Bref. J’ai pris la route, tranquilou bilou, avec un demi-plein d’essence, en me disant qu’elle serait moins chère là-bas, que je ferais le plein à destination, que ce serait mieux, que la vie serait plus belle, youkaïdi youkaïda. Ah ben oui, des fois, il m’en faut peu pour être heureux et je lance des youkaïdi youkaïda rien qu’à l’idée d’aller à la pompe. J’aime bien ça, moi, la pompe. Ça me met en joie. Comme dirait mon amie Clara.

C’était sans compter que, des fois, la pompe est à sec. Et ça, c’est pas youkaïdi youkaïda du tout.
C’est au hasard d’une rencontre sur le parking d’un supermarché que j’ai été mis au courant de la situation critique de l’approvisionnement en essence. Un type, la trentaine, l’œil aussi vif que celui d’un gnou trisomique, se vantait auprès de sa moitié d’avoir fait le plein ce week-end même et d’avoir rempli « au moins dix jerricans » en prévision pour ne pas, je cite, « se retrouver comme tous ces cons qui cherchent de l’essence ». Comme ma voiture, moi, m’avait déjà crié à grands renforts de bips que la jauge avait atteint un niveau critique, du genre « si tu me remplis pas le fion avant 30 kilomètres, je toussote et je m’arrête », les propos du gars m’ont alerté. Avec gentillesse et courtoisie, je me suis enquis auprès de lui des raisons de cette soudaine pénurie.

imageAlors oui, vous allez me rétorquer que « avec gentillesse et courtoisie », ça ne colle pas forcément à mon image. Mais je vous assure que, quand le moment le demande, je sais être très courtois, bien éduqué et d’une affabilité extraordinaire.
Bon. J’ai tout de même tendance à perdre subitement cette amabilité, quand on me répond « ben tu sors d’où, toi, la pénurie, c’est la faute à la Guerre en Ukraine, faut sortir de ta grotte ! ».
J’avoue, j’ai été surpris par cette agressivité. Je devrais pourtant m’y attendre, puisque l’époque semble se nourrir de ces comportements détestables, aujourd’hui trop souvent communs. J’ai vécu cette réponse comme un coup de poing. Voire un attentat. Parfaitement. Les mots peuvent paraître exagérés mais, dans mon ressenti du moment, ils ne le sont pas. Parce que, honnêtement, je pourrais passer outre la familiarité du ton. Le côté moqueur, voire même le petit comportement supérieur me renvoyant au paléolithique. Mais pardonner « c’est la faute à » au lieu de « c’est la faute de », ça, jamais.
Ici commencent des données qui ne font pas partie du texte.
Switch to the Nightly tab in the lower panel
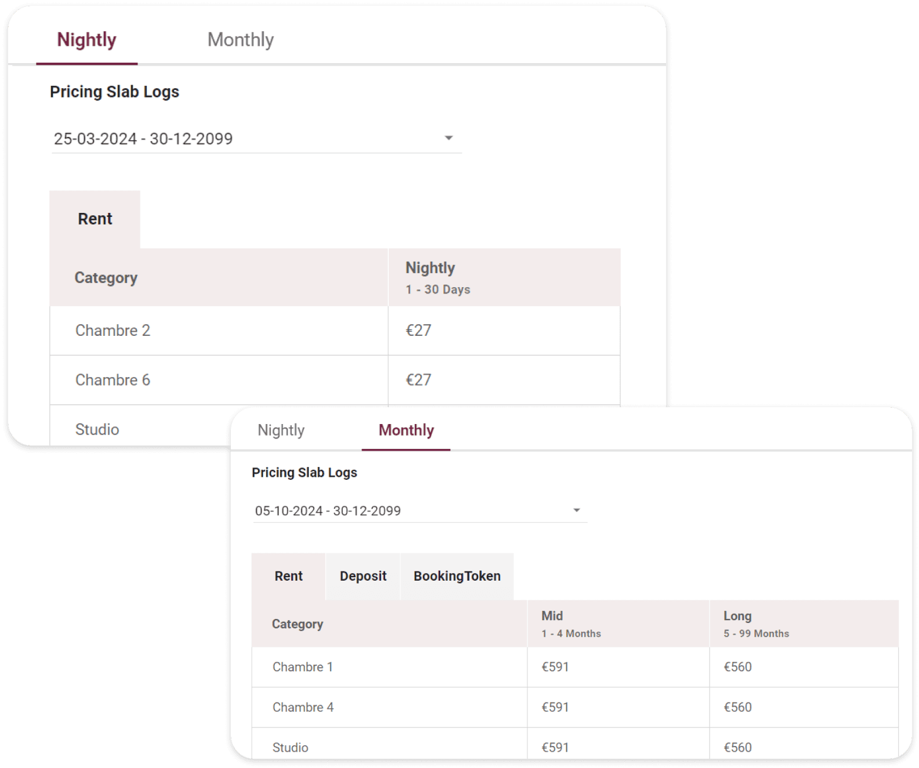click(281, 430)
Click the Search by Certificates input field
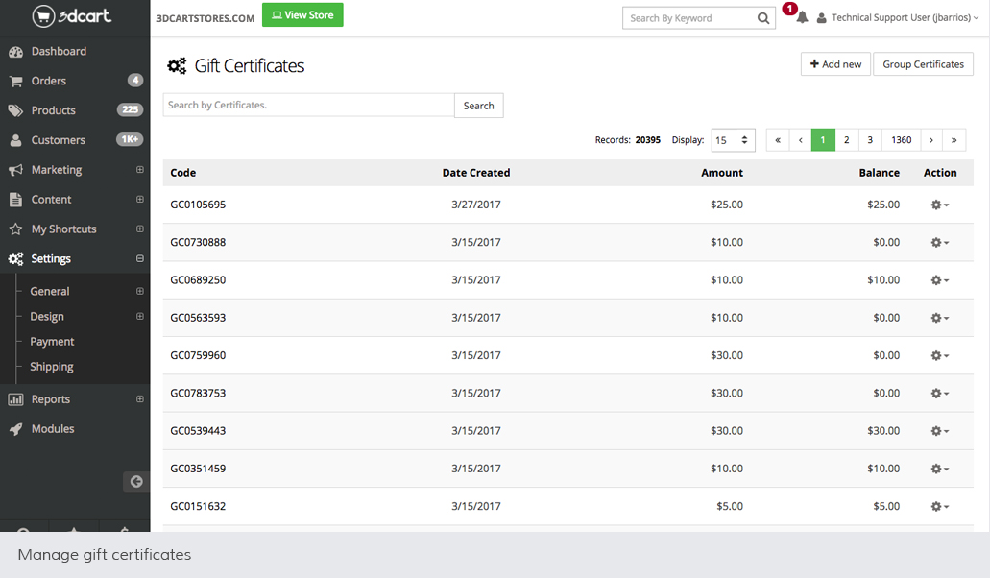 point(308,105)

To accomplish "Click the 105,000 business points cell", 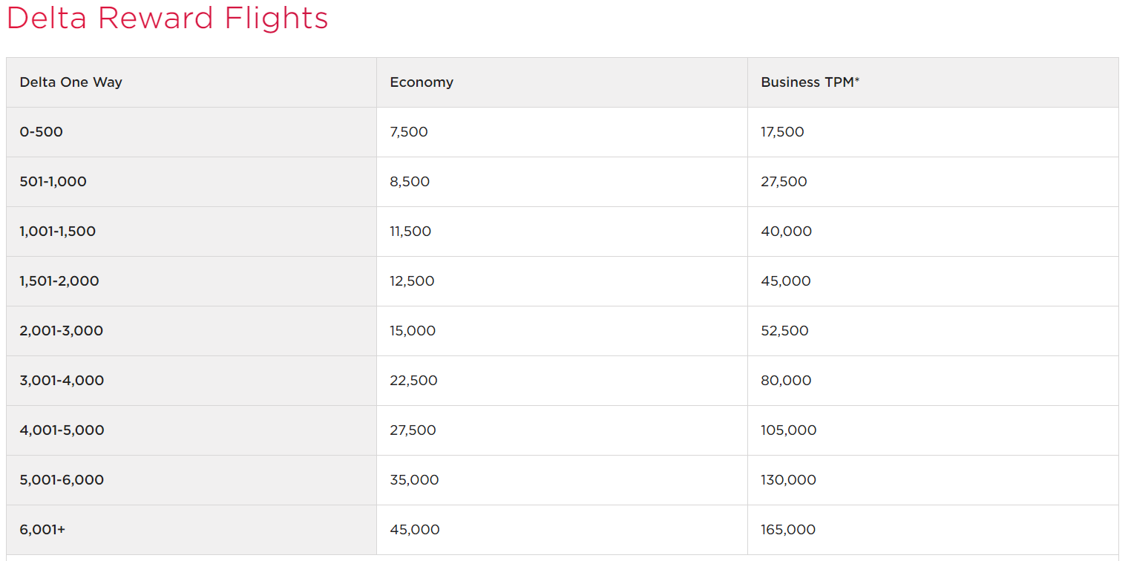I will tap(933, 430).
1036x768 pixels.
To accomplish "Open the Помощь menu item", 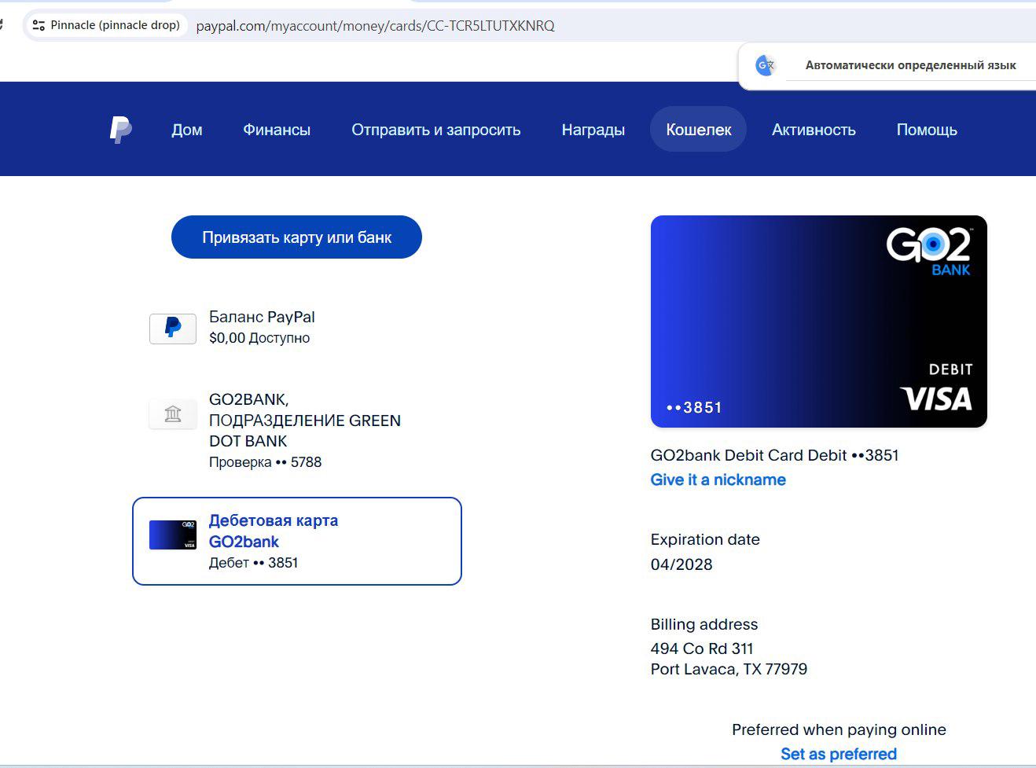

JAMAIS !

George Bernard Shaw écrivait que « le silence est l’expression la plus parfaite du mépris ». Je n’ai donc rien répondu. Je lui ai roulé et sauté dessus à pieds joints avec mon caddie sans dire un mot. Et si vous trouvez ma réaction un brin disproportionnée, je citerai également Jean-Paul Sartre : « Je reconnais que la violence sous quelque forme qu'elle se manifeste, est un échec. Mais c'est un échec inévitable parce que nous sommes dans un univers de violence. » Ou encore citer Montesquieu : « Le souper tue la moitié de Paris ; le dîner l'autre. » Ce qui n’a, je vous l’avoue, strictement rien à voir avec les faits. Mais j’avais envie de mettre une troisième citation.
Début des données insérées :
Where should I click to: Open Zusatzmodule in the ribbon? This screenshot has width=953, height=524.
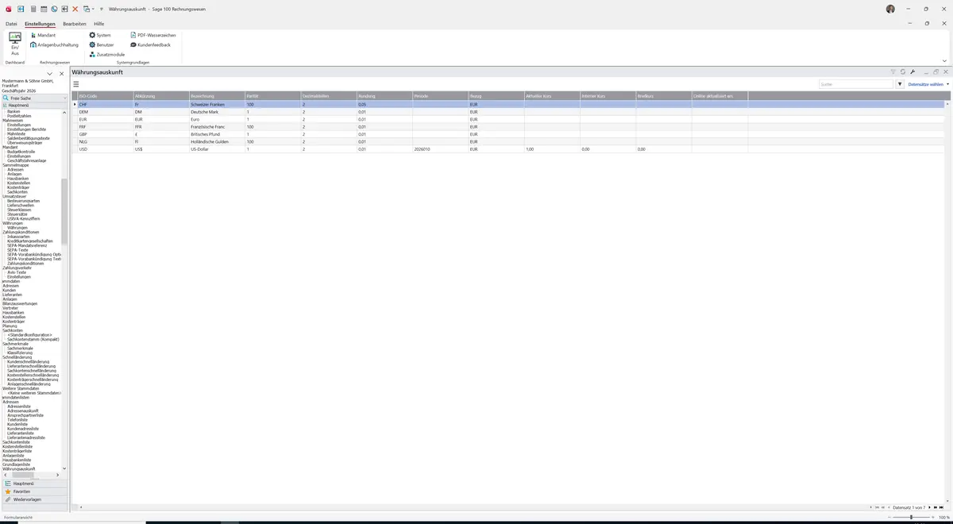[x=107, y=54]
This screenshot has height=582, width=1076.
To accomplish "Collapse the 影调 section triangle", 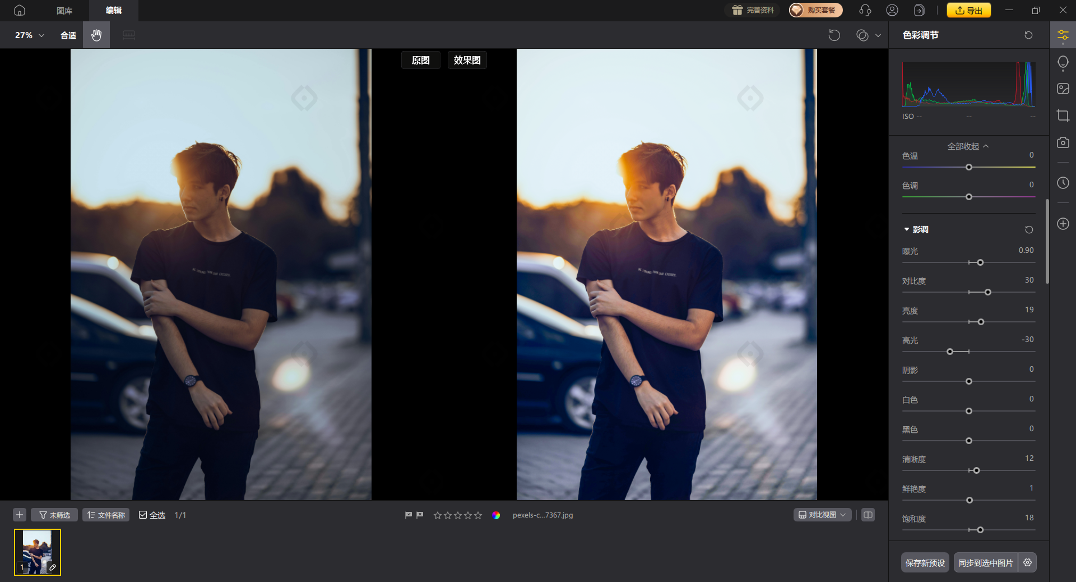I will [x=906, y=229].
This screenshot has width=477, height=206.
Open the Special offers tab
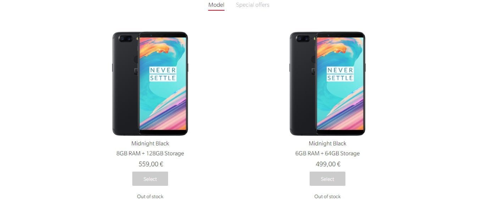point(253,5)
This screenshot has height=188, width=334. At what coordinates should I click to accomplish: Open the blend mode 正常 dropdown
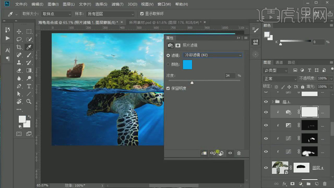[x=280, y=78]
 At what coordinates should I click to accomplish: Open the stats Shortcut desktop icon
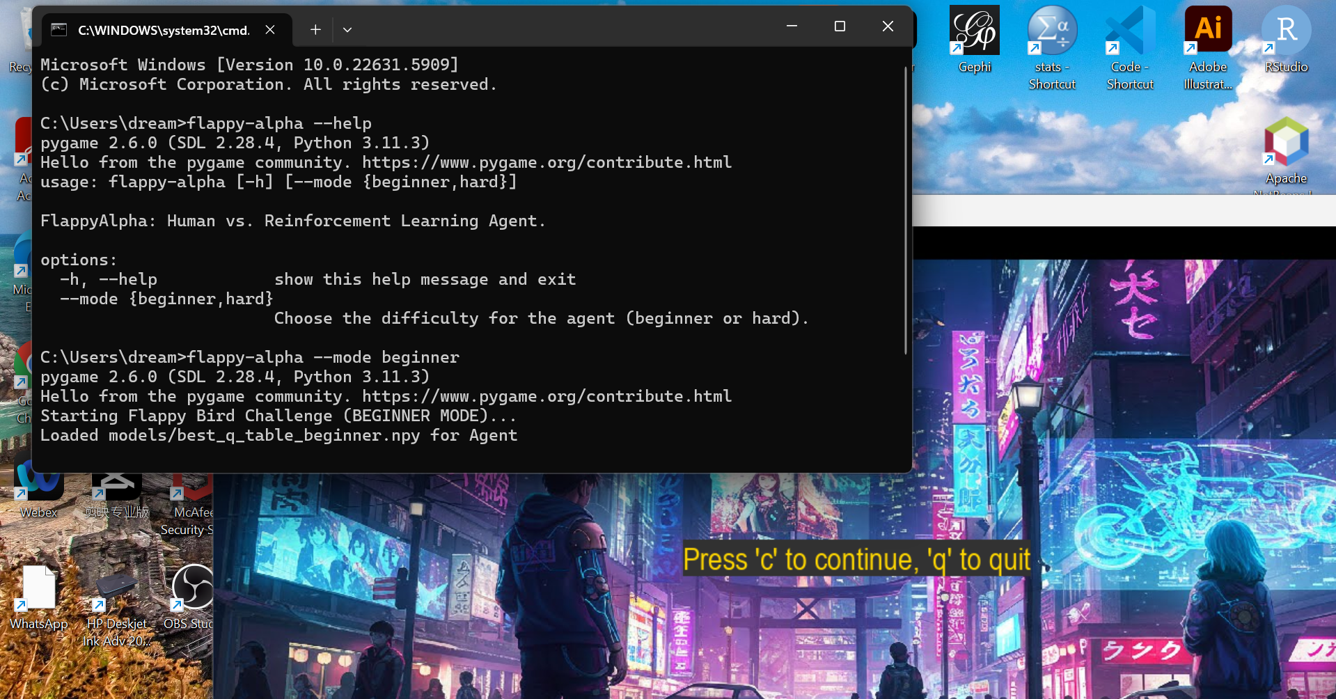[1052, 47]
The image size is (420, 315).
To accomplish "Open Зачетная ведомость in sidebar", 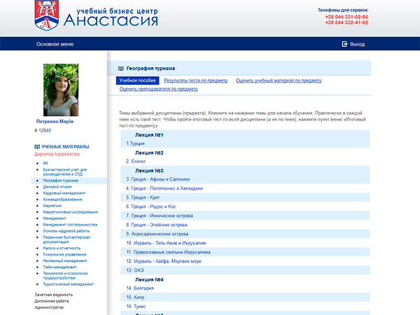I will point(53,295).
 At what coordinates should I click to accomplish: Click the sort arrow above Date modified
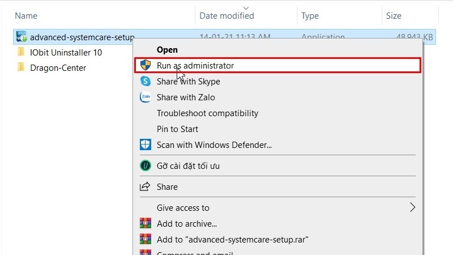(x=245, y=9)
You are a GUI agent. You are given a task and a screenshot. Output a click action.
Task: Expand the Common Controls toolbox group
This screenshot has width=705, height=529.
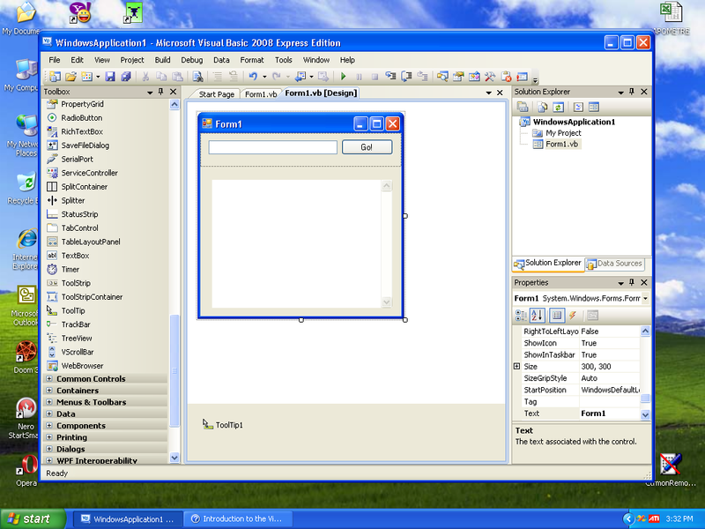pyautogui.click(x=50, y=379)
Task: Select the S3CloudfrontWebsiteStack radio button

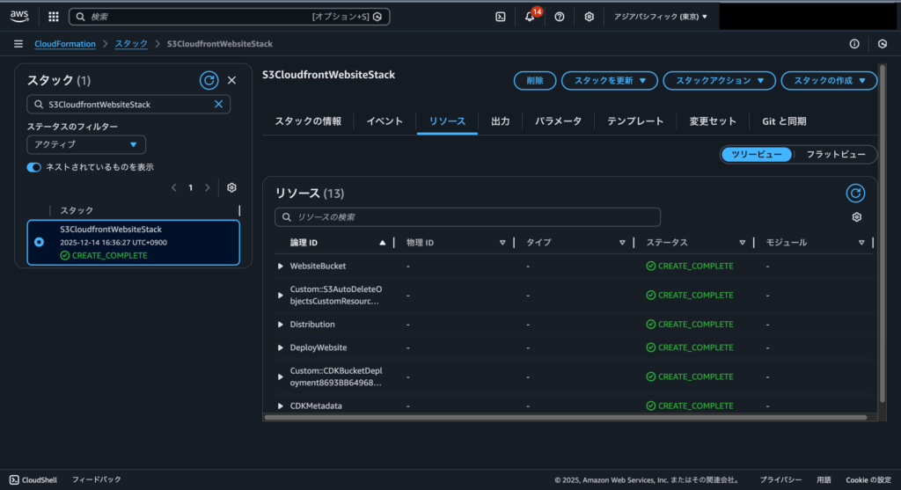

Bref, je suis reparti avec mon caddie dont la roue désormais couinait. Cela dit, après avoir appris qu’en fait, la pénurie d’essence, c’est pas la faute à l’Ukraine, j’ai regretté de ne pas avoir frappé plus fort.

imageMais il a bien fallu, à un moment, que je sustente l’appétit gargantuesque de mon automobile. Et  comme beaucoup de monde, je me suis retrouvé devant des stations-services fermées, des gens errant dans les rues, la mine défaite, cherchant à s’offrir un bidon ou deux auprès d’un quelconque dealer de brut.
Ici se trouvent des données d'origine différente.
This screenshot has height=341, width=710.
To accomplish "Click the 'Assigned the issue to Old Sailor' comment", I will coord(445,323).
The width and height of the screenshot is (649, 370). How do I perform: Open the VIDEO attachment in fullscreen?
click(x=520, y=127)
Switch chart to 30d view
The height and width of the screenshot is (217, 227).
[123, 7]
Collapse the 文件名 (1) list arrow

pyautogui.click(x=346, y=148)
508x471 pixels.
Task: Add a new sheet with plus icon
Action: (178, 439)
J’arrêterais là mon édito. J’aurais pu vous décrire une longue quête, de station en station, à la recherche du précieeeeeeeux. J’aurais pu partir dans une saga longue de plusieurs tomes que j’aurais intitulé « Et pour quelques gouttes de plus » en hommage à Sergio Leone. Mais finalement, tout s’est résolu en un tournemain. Pour le prix, très raisonnable, d’un tournevis et d’un mètre de tuyau.